[EXERCISE TASK]:
Copy each of the records below word for word, keeping every line in its original order.

[THE INPUT]:
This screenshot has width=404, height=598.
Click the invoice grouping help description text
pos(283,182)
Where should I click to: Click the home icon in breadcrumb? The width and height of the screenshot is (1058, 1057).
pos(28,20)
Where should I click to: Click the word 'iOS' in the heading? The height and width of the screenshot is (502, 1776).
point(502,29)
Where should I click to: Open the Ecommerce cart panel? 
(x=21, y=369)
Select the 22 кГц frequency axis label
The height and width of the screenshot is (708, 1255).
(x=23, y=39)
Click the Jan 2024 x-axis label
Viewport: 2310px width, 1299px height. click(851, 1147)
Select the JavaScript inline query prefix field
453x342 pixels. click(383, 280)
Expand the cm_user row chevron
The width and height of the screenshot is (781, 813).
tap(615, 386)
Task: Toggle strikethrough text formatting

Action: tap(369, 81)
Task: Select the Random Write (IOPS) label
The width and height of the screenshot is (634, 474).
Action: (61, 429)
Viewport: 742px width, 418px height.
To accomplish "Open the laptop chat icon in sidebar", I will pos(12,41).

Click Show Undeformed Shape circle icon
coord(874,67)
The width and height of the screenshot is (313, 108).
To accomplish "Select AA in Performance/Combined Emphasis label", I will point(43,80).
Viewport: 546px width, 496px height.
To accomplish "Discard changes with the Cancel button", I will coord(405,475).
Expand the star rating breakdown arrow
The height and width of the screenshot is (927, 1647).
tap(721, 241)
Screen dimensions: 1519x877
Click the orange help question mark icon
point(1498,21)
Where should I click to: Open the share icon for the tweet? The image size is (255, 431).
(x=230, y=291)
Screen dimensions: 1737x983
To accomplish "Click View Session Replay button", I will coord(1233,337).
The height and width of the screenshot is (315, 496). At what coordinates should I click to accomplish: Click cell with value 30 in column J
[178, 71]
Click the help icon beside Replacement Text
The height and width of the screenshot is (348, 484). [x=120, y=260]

[TASK RESPONSE]:
This screenshot has width=404, height=598.
Click the invoice grouping help description text
pos(283,182)
Where should I click to: Click the home icon in breadcrumb? The width and height of the screenshot is (1058, 1057).
pos(28,20)
Where should I click to: Click the word 'iOS' in the heading? The height and width of the screenshot is (502, 1776).
point(502,29)
Where should I click to: Open the Ecommerce cart panel? 
(x=21, y=369)
Select the 22 кГц frequency axis label
The height and width of the screenshot is (708, 1255).
(x=23, y=39)
Click the Jan 2024 x-axis label
Viewport: 2310px width, 1299px height. click(851, 1147)
Select the JavaScript inline query prefix field
453x342 pixels. click(383, 280)
Expand the cm_user row chevron
The width and height of the screenshot is (781, 813).
tap(615, 386)
Task: Toggle strikethrough text formatting

Action: tap(369, 81)
Task: Select the Random Write (IOPS) label
The width and height of the screenshot is (634, 474).
Action: (61, 429)
Viewport: 742px width, 418px height.
To accomplish "Open the laptop chat icon in sidebar", I will pos(12,41).

Click Show Undeformed Shape circle icon
coord(874,67)
The width and height of the screenshot is (313, 108).
To accomplish "Select AA in Performance/Combined Emphasis label", I will point(43,80).
Viewport: 546px width, 496px height.
To accomplish "Discard changes with the Cancel button", I will coord(405,475).
Expand the star rating breakdown arrow
The height and width of the screenshot is (927, 1647).
tap(721, 241)
Screen dimensions: 1519x877
Click the orange help question mark icon
point(1498,21)
Where should I click to: Open the share icon for the tweet? The image size is (255, 431).
(x=230, y=291)
Screen dimensions: 1737x983
To accomplish "Click View Session Replay button", I will coord(1233,337).
The height and width of the screenshot is (315, 496). At what coordinates should I click to accomplish: Click cell with value 30 in column J
[178, 71]
Click the help icon beside Replacement Text
The height and width of the screenshot is (348, 484). [x=120, y=260]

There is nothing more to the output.